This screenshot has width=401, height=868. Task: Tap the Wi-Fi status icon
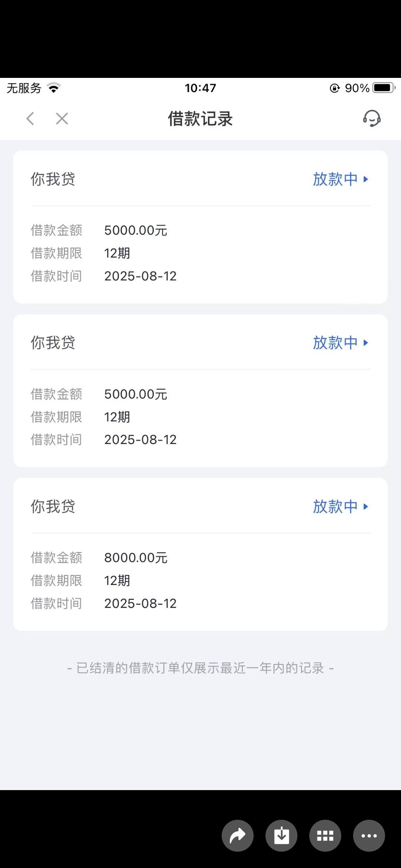coord(54,88)
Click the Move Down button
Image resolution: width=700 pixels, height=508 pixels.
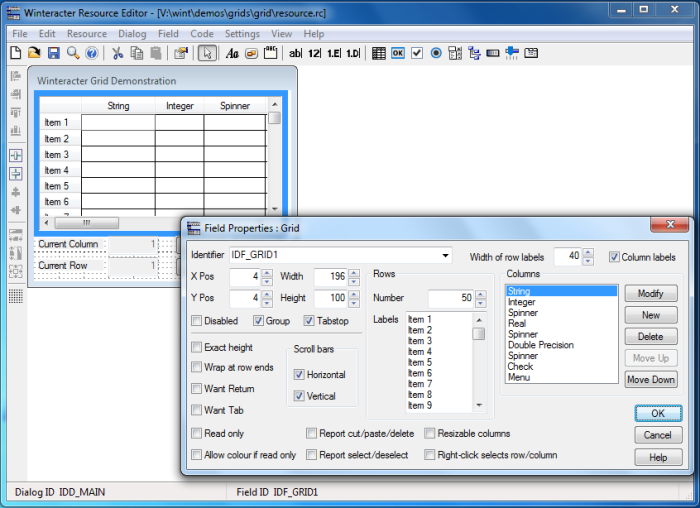click(650, 379)
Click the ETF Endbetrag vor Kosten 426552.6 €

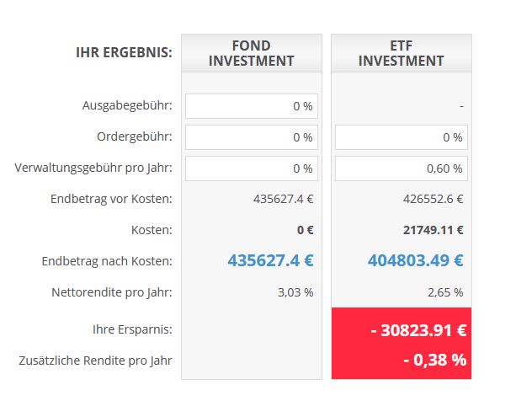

* * *

- **WORK INSTRUCTIONS**:
Would you please retype all the data exactly? Leave out whatever pictures it holds.

- **WRITTEN SOLUTION**:
This screenshot has width=401, height=868. Task: Tap the Wi-Fi status icon
coord(54,88)
Click the Move Down button
Image resolution: width=700 pixels, height=508 pixels.
click(650, 379)
Click the ETF Endbetrag vor Kosten 426552.6 €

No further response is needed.